Information provided>
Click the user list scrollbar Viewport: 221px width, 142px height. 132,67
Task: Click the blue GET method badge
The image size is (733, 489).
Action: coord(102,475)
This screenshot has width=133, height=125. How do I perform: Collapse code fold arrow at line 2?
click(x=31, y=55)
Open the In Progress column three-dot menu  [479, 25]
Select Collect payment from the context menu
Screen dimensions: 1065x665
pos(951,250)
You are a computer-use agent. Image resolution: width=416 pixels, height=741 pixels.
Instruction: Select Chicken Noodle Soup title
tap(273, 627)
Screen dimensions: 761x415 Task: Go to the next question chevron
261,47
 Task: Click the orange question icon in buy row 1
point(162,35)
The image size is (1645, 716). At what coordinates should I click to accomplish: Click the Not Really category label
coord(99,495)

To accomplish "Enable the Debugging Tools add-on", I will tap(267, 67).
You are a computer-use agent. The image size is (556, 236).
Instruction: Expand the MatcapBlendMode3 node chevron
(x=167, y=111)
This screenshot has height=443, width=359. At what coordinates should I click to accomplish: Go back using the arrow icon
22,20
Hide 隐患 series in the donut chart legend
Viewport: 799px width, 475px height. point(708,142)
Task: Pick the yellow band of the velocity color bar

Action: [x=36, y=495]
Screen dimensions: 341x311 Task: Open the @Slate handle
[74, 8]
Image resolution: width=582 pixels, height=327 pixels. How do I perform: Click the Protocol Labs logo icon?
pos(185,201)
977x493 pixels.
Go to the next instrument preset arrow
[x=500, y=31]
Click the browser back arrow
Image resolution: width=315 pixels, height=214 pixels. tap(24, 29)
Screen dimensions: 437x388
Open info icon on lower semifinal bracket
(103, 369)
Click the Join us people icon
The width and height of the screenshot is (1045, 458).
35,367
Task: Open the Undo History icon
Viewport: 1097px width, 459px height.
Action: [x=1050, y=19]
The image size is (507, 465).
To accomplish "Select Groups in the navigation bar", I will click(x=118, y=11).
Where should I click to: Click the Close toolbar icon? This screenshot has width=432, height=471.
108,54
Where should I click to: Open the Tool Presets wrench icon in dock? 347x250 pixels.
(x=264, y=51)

Exercise aim> The lines above should be duplicated exactly.

Result for this task>
Click the user list scrollbar Viewport: 221px width, 142px height. 132,67
Task: Click the blue GET method badge
The image size is (733, 489).
Action: coord(102,475)
This screenshot has width=133, height=125. How do I perform: Collapse code fold arrow at line 2?
click(x=31, y=55)
Open the In Progress column three-dot menu  [479, 25]
Select Collect payment from the context menu
Screen dimensions: 1065x665
pos(951,250)
You are a computer-use agent. Image resolution: width=416 pixels, height=741 pixels.
Instruction: Select Chicken Noodle Soup title
tap(273, 627)
Screen dimensions: 761x415 Task: Go to the next question chevron
261,47
 Task: Click the orange question icon in buy row 1
point(162,35)
The image size is (1645, 716). At what coordinates should I click to accomplish: Click the Not Really category label
coord(99,495)

To accomplish "Enable the Debugging Tools add-on", I will tap(267, 67).
You are a computer-use agent. The image size is (556, 236).
Instruction: Expand the MatcapBlendMode3 node chevron
(x=167, y=111)
This screenshot has height=443, width=359. At what coordinates should I click to accomplish: Go back using the arrow icon
22,20
Hide 隐患 series in the donut chart legend
Viewport: 799px width, 475px height. point(708,142)
Task: Pick the yellow band of the velocity color bar

Action: [x=36, y=495]
Screen dimensions: 341x311 Task: Open the @Slate handle
[74, 8]
Image resolution: width=582 pixels, height=327 pixels. How do I perform: Click the Protocol Labs logo icon?
pos(185,201)
977x493 pixels.
Go to the next instrument preset arrow
[x=500, y=31]
Click the browser back arrow
Image resolution: width=315 pixels, height=214 pixels. tap(24, 29)
Screen dimensions: 437x388
Open info icon on lower semifinal bracket
(103, 369)
Click the Join us people icon
The width and height of the screenshot is (1045, 458).
35,367
Task: Open the Undo History icon
Viewport: 1097px width, 459px height.
Action: [x=1050, y=19]
The image size is (507, 465).
To accomplish "Select Groups in the navigation bar", I will click(x=118, y=11).
Where should I click to: Click the Close toolbar icon? This screenshot has width=432, height=471.
108,54
Where should I click to: Open the Tool Presets wrench icon in dock? 347x250 pixels.
(x=264, y=51)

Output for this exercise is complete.